*What you will do*:
Please print, exactly, only the lines in the entries below from the line that has "This screenshot has width=256, height=216." through the line that has "Viewport: 593px width, 383px height.". Pictures don't go in.

+++ Study material

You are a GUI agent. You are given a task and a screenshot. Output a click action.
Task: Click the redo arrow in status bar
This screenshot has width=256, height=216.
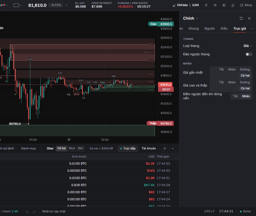coord(34,212)
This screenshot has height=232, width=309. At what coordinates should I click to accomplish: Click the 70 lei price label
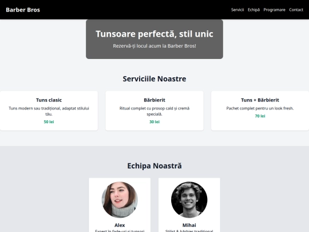(260, 116)
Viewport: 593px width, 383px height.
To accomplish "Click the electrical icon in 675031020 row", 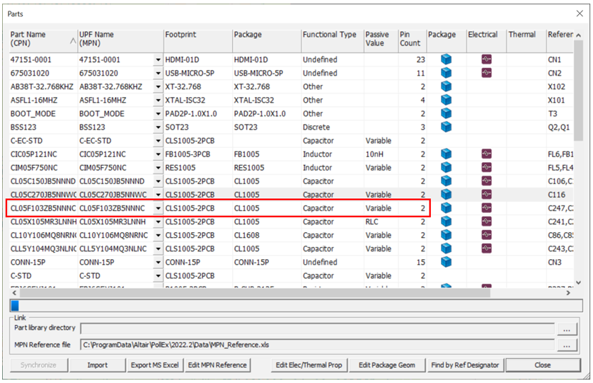I will click(x=485, y=73).
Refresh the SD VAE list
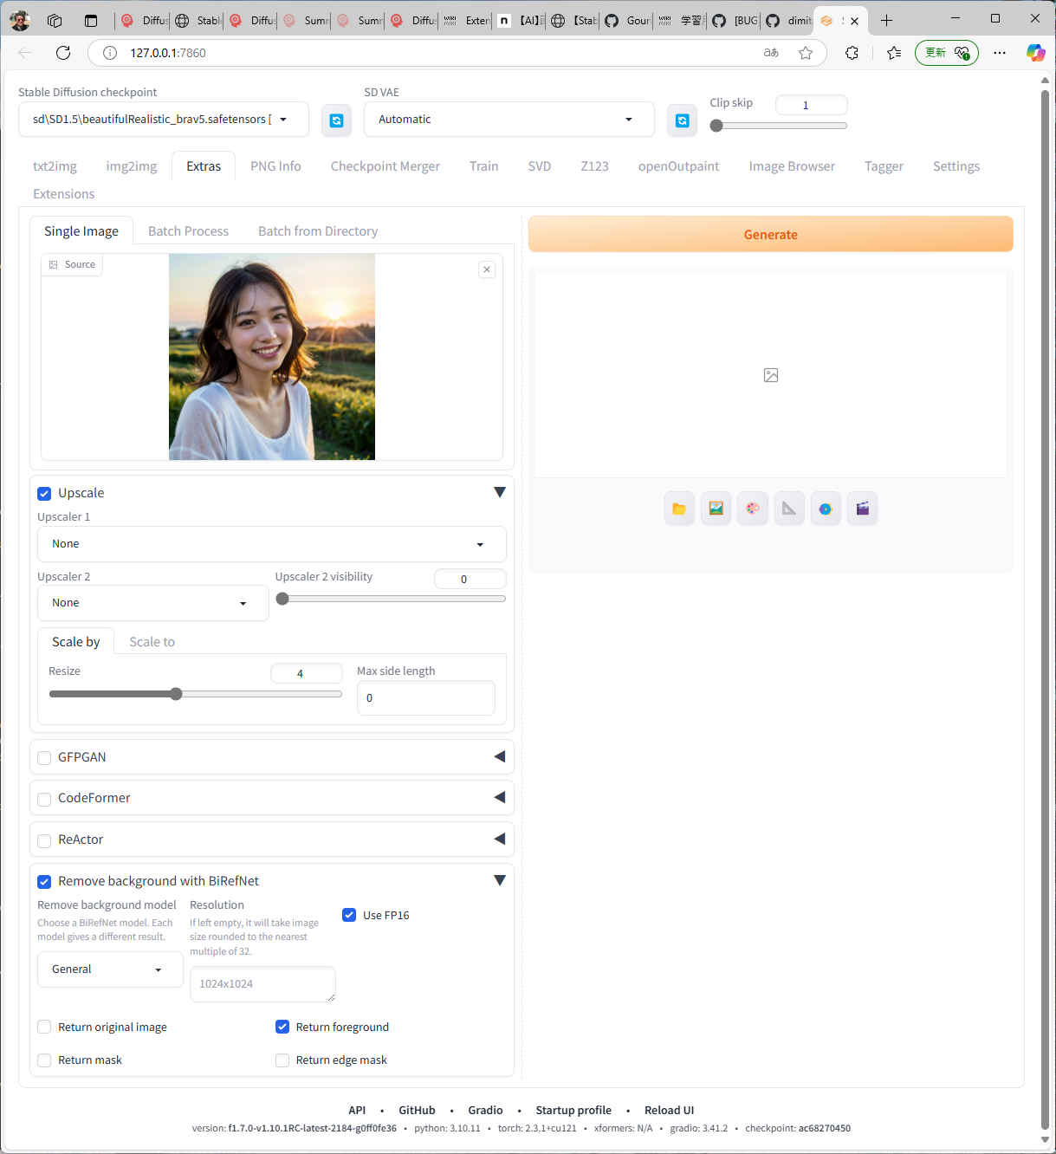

++++++

*Exercise solution*:
This screenshot has width=256, height=216.
coord(34,212)
This screenshot has height=232, width=309. At what coordinates should I click to accomplish: Click the 70 lei price label
(260, 116)
Viewport: 593px width, 383px height.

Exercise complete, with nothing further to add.